Richard sonrió feliz cuando notó como Robert se acurrucaba contra su cuerpo. - Es un mimoso.
- Sobre todo con su papi. - acarició la cabecita de Robert y besó el cuello de Richard.
- ¿Alexis?
- Se ha ido a clase pero ha prometido que pasará toda la tarde con nosotros.
- ¿Está bien?
- Un poco preocupada por su padre pero sobrevivirá.
- ¿Sabes que pensé que al venir mi madre te irías de casa?
- ¿Creíste que te dejaría solo?
- Bueno...Contigo siempre tengo cierto temor a que desaparezcas. - reconoció dispuesto a no dejarse nada dentro - Me ha costado tanto tenerte así, conmigo, que todavía no me lo creo. Y ahora no puedo verte.

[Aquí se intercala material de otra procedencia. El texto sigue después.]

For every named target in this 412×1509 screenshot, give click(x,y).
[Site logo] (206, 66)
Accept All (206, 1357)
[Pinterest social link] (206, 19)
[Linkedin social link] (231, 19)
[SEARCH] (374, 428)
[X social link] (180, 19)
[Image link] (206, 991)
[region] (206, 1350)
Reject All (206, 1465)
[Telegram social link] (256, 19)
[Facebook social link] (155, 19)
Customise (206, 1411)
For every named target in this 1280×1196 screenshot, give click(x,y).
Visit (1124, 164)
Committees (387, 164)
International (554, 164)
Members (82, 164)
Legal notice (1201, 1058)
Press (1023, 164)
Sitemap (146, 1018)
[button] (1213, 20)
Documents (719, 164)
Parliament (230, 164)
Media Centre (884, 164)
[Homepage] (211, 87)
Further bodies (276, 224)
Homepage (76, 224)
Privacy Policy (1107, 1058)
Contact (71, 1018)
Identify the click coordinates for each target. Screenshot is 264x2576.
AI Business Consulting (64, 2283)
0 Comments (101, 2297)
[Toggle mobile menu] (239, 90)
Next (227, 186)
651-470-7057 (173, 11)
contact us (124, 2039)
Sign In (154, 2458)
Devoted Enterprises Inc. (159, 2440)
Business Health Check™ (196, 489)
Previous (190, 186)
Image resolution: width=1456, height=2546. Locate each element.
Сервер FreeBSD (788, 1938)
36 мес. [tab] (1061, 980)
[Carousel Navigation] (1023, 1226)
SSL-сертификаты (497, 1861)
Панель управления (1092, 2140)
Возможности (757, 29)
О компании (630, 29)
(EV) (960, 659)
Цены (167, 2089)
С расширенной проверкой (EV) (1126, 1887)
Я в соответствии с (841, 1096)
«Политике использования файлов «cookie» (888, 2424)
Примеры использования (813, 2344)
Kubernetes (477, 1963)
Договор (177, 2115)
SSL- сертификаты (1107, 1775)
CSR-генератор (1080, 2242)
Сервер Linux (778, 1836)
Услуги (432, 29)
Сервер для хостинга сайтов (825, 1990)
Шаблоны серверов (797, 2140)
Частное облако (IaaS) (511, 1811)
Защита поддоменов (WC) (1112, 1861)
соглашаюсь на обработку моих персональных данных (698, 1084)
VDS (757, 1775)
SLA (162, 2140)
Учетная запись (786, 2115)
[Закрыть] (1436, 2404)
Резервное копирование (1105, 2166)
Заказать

- Ahora Rick. Pero eso pasará.
- ¿Te has planteado lo que sería toda la vida conmigo si no me recupero?
- No volvamos a lo mismo porque vas a conseguir que me enfade.
- Pero ya no sería el Rick que conociste. A lo mejor...
- Nada. No sigas por ese camino.
- Kate... - intentó agarrarla cuando notó como se levantaba de la cama.
- ¡Ma! - lo apoyó Robert al percibir la preocupación de su padre.
- No me gusta que dudes así de mí. - justificó su enfado.
- Estoy acostumbrado a que la gente me deje tirado. La gente siempre se va. Las únicas constantes de mi vida han sido mi madre y mi hija. ¿Por qué iba a cambiar ahora? Tú eres más joven que yo, con una personalidad increíble, con un futuro prometedor...
Kate se agachó a su altura y lo besó. Lo hizo con furia y con rabia. Intentando arrancar de su mente esos sentimientos de inseguridad.
- ¡Mua! ¡Mua! - comenzó a jalear el pequeño.
- Está claro que con él como espectador los besos no son nada privados. - sonrió el escritor.
La inspectora agarró su rostro con ambas manos. - Te quiero, Rick. No sé qué ocurrirá en nuestras vidas de aquí a corto, medio o largo plazo. Lo único que sé es que soy capaz de afrontar cualquier cosa si estás conmigo. ¿Y tú?
- Ahora mismo, si pudiese verte, te contestaría con un beso. Pero como no sé si daré con tus labios a la primera... ¿Me puedes besar tú? - los labios de Kate tardaron un segundo en acortar la distancia.